There are a few great tips in there, all around the idea that you only have to use python built-ins to do cool stuff. This seems like an interesting version of Jack White’s idea about how making things difficult for yourself can inspire creativity. Even better, there is a worked example looking at food hygiene info from Chicago!
I just thought I would pull out a few of my favourites, in case you don’t have time to watch the whole thing (although 1.5x speed on youtube really helps!) and to help myself remember them.
Named Tuples – you can think of tuples as a row out of a database/csv file. However, they are accessed by numeric indexes e.g. `my_tuple[3]`. This makes the code much harder to read/debug. The answer to that is a named tuple from the collections module, which lets you access the elements of the tuple by attribute name, rather than index. Much more readable. The advantage over a dict is that it keeps the order, not sure what the difference with ordered dict is…
Counter – a counter is a dictionary that is meant for tabulation, and can be imported from the collections module. These are really useful when you have a list or a string and you want to know how many of each element there is, so if you say `Counter(‘ATGATCGATCGTACG’)`, it will return `Counter({‘A’: 4, ‘T’: 4, ‘G’: 4, ‘C’: 3})`. Likewise, with a list of strings, ints, etc. Useful.

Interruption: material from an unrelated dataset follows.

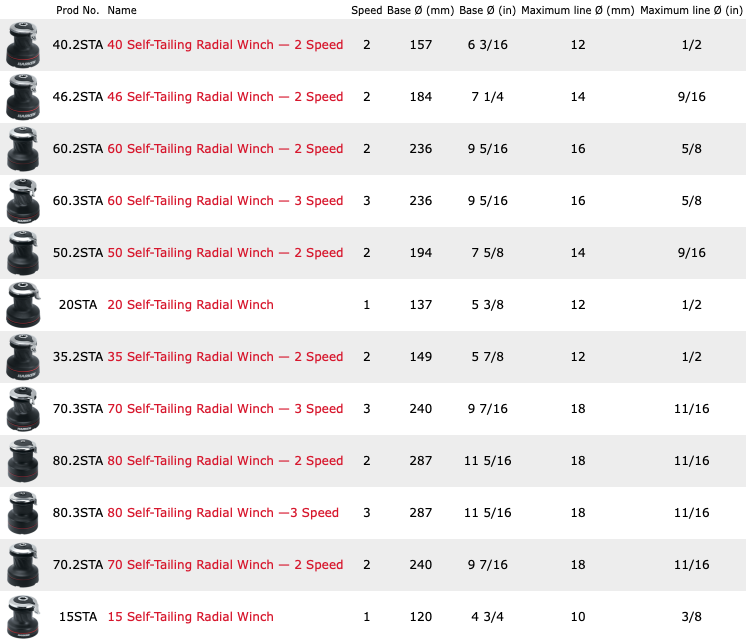Open 70 Self-Tailing Radial Winch — 3 Speed link
This screenshot has height=644, width=747.
click(225, 409)
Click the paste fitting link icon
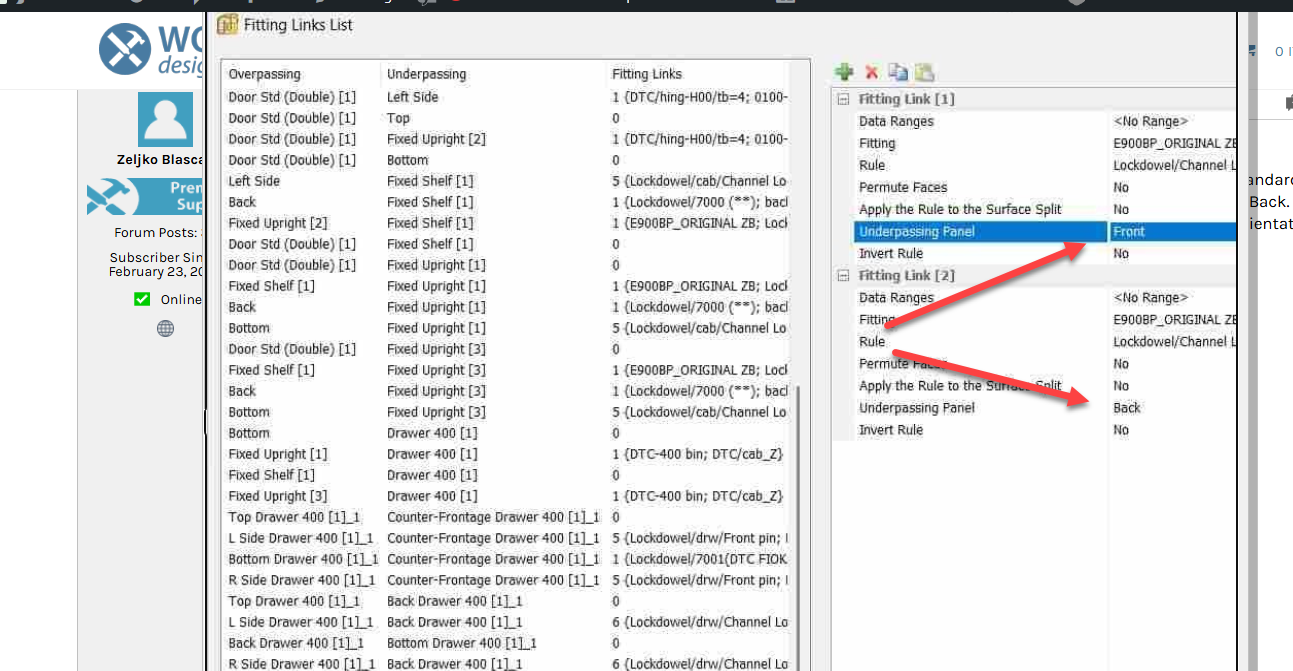The height and width of the screenshot is (671, 1293). (924, 72)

List comprehensions – these are really useful, and totally worth wrapping your head around. The syntax is a little ass backwards, so just work through them a few times and they are really quite straightforward. Essentially they are useful if you have a list and you want to get another list back which relies in some way on the initial list, e.g. filtering or transforming the initial list. They save a lot of faffing about with for loops.
Default dict – this is just a normal dict, but when you add keys to it, they are automatically assigned whatever class you want as the value. This is just a way of making things a bit simpler.

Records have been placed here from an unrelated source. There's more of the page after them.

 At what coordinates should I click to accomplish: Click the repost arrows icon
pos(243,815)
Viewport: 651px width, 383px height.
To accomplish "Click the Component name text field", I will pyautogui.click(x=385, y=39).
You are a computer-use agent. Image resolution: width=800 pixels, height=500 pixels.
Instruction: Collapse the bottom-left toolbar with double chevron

csv module – you can read a csv file which has a header into a list of dicts with keys as the header columns using list(csv.DictReader('filename.csv'))
handy!
using exotic smashes of defaultdicts and Counters – this one took a while to get my head around, but is pretty elegant once you grok it. This code example shows that you can do in 4 lines what it otherwise takes 11 lines to do. Essentially the critical part is that defaultdict and Counter combinations allow you to simultaneously add to the dict and the counter in one line. Useful where you have two categorical variables and you want to get a breakdown of one by the other.
“The advantage over a dict is that it keeps the order, not sure what the difference with ordered dict is…”
The difference is that tuples are immutable types – the references they contain can’t be altered. (A mutable type referred to inside a tuple can still be altered, of course.) This seems kind of pointless until you start looking at distributed or parallel computing, where you can simplify a lot of map-reduce style problems by treating individual processes as functions with no side effects, just return values. In this scenario tuples make good return values since they can’t be mutated, and that has positive implications for speed under the hood. Many times have I come to desire the presence of tuples in other languages!
Wow, interesting, thanks Justin!